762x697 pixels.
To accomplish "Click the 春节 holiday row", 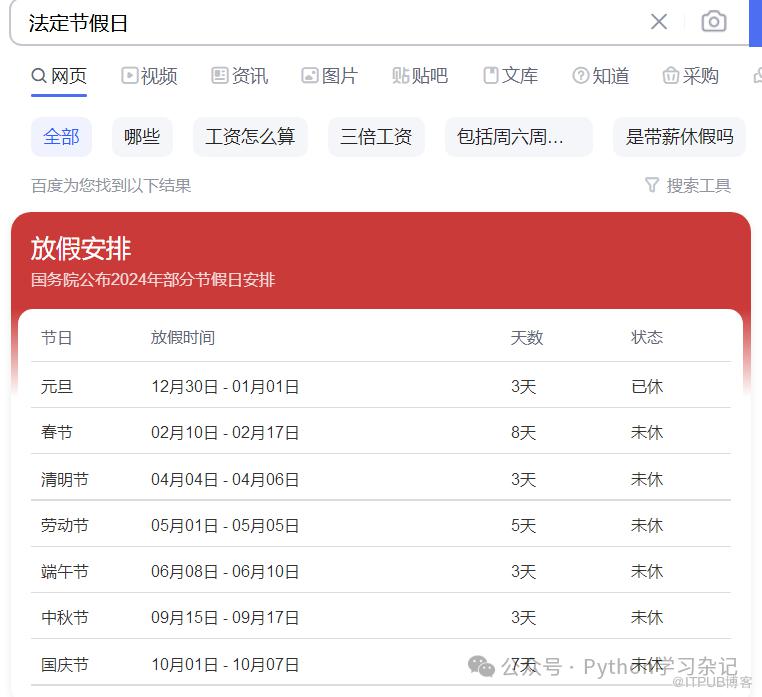I will point(380,433).

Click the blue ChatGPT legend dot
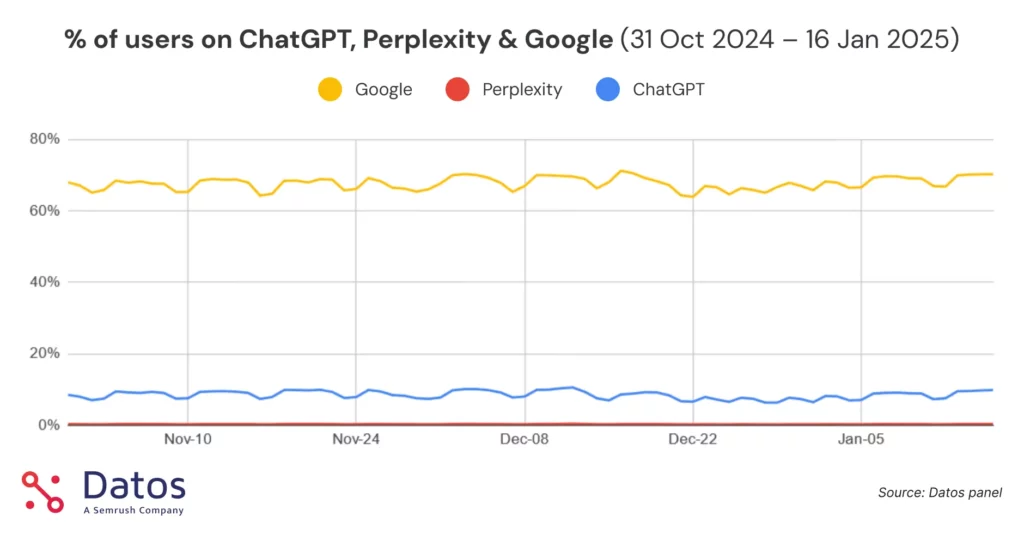607,90
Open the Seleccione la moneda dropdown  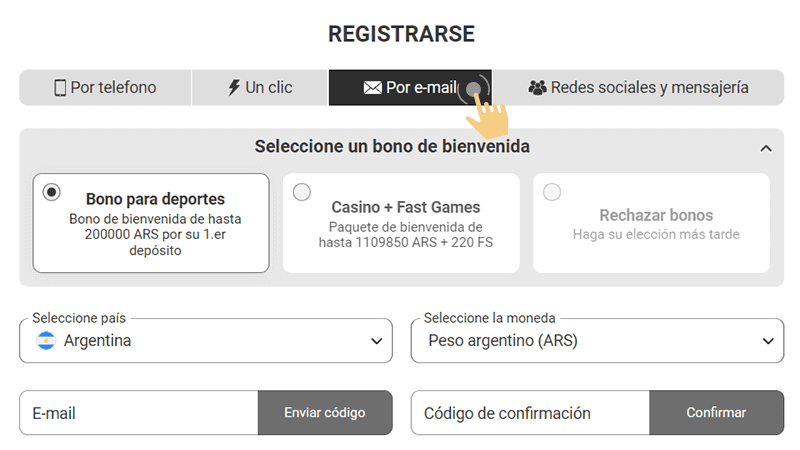point(597,341)
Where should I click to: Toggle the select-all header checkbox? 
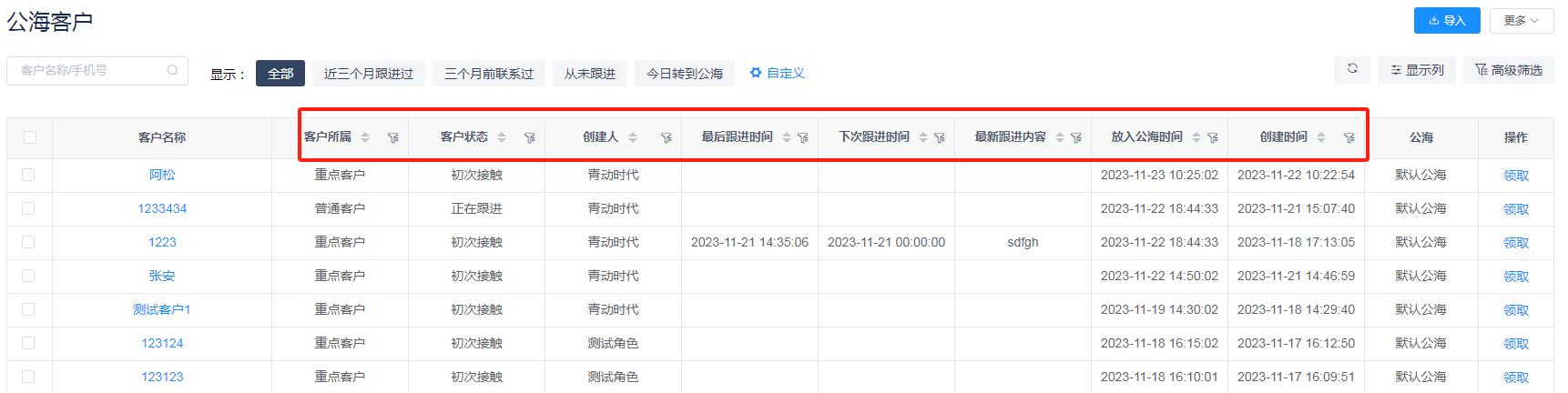point(30,137)
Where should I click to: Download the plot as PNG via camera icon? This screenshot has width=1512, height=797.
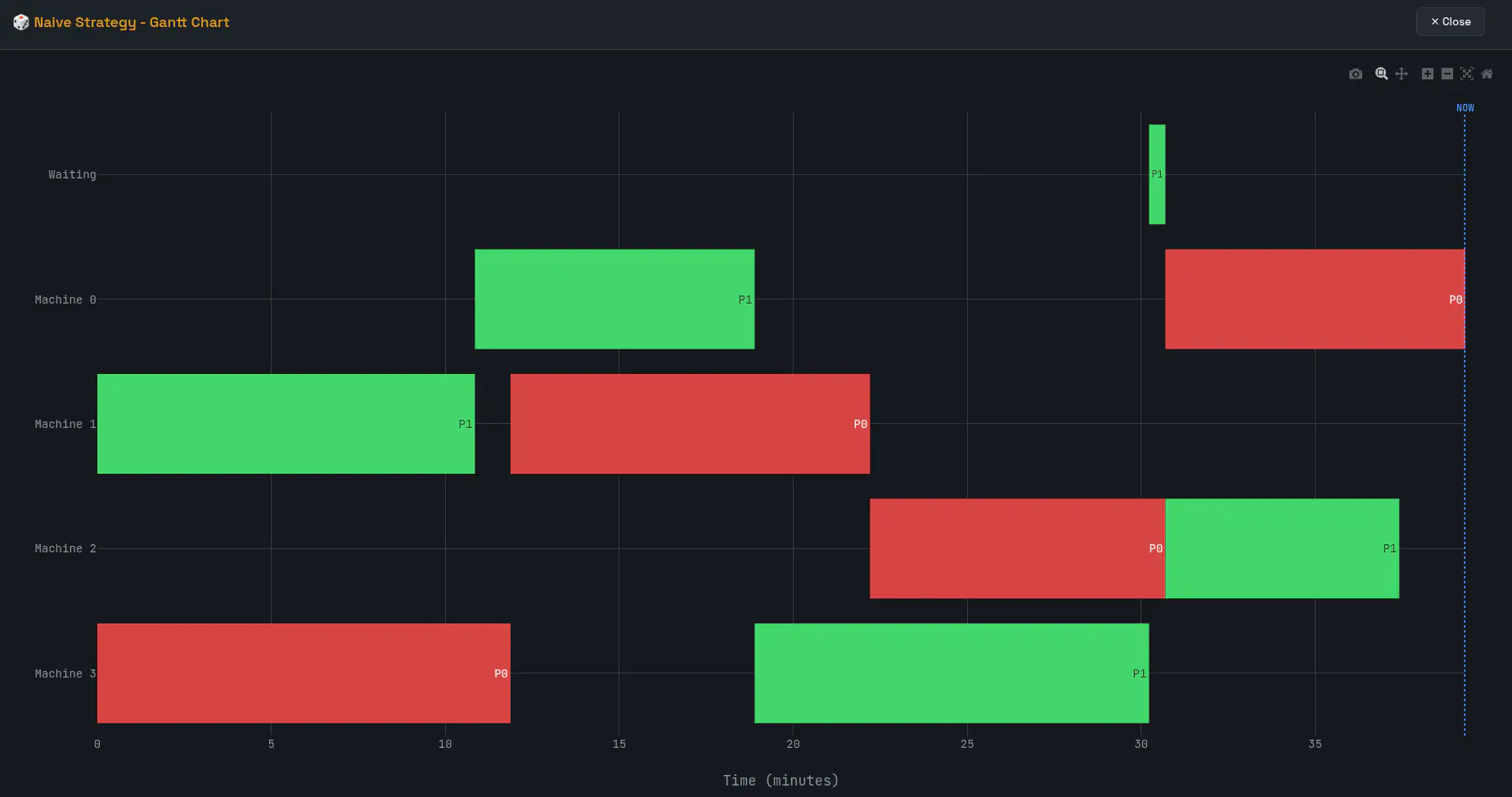pyautogui.click(x=1356, y=74)
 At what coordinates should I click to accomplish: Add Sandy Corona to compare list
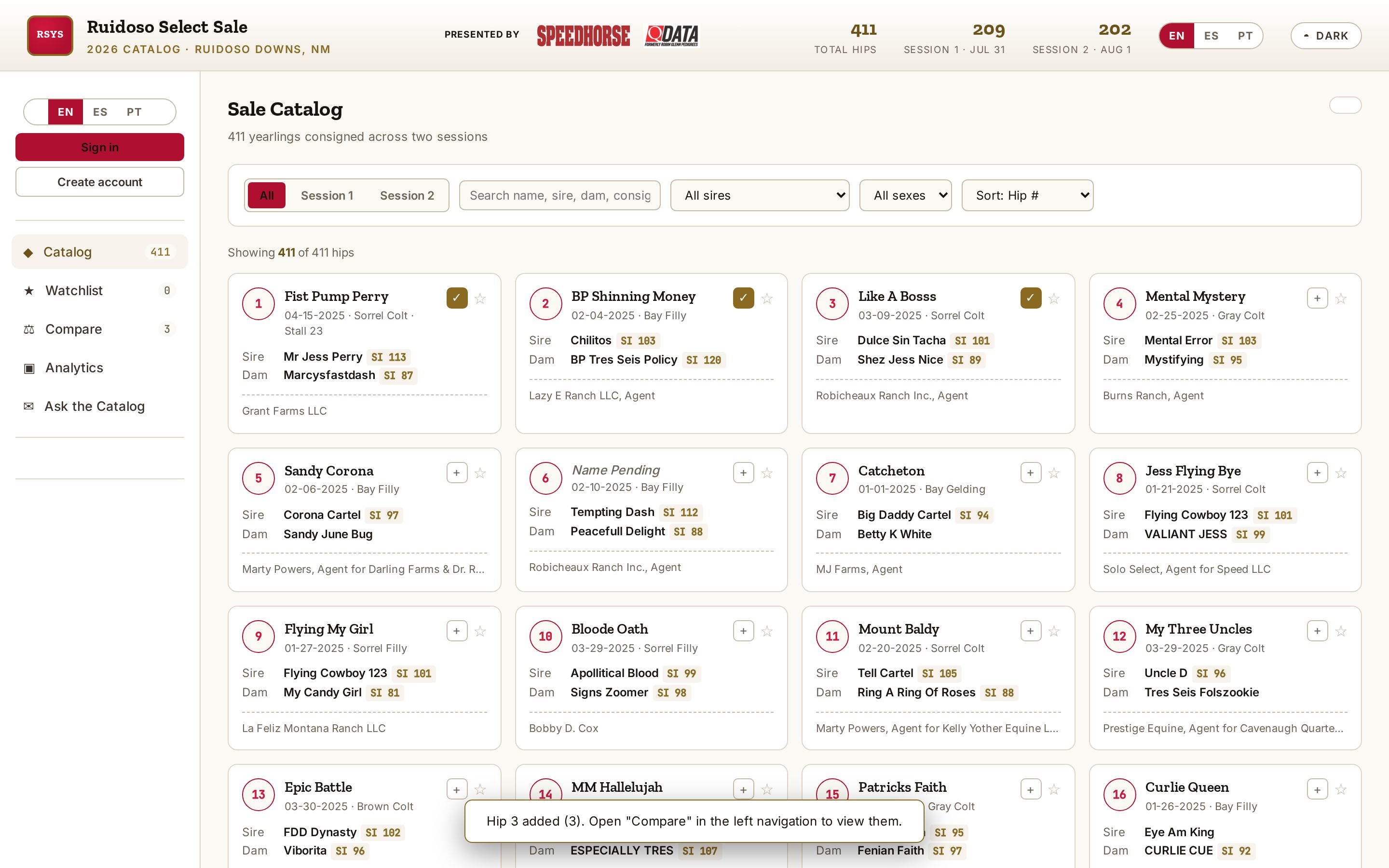pos(457,473)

* * * * * * * * *

- What is needed
Please reproduce, exactly and only, the lines from the line containing "Where should I click to: Toggle" through the last line of the material above, minus any pictures.

- Reply to the task
Where should I click to: Toggle the select-all header checkbox? 
point(30,137)
Where should I click to: Download the plot as PNG via camera icon? This screenshot has width=1512, height=797.
pyautogui.click(x=1356, y=74)
 At what coordinates should I click to accomplish: Add Sandy Corona to compare list
pos(457,473)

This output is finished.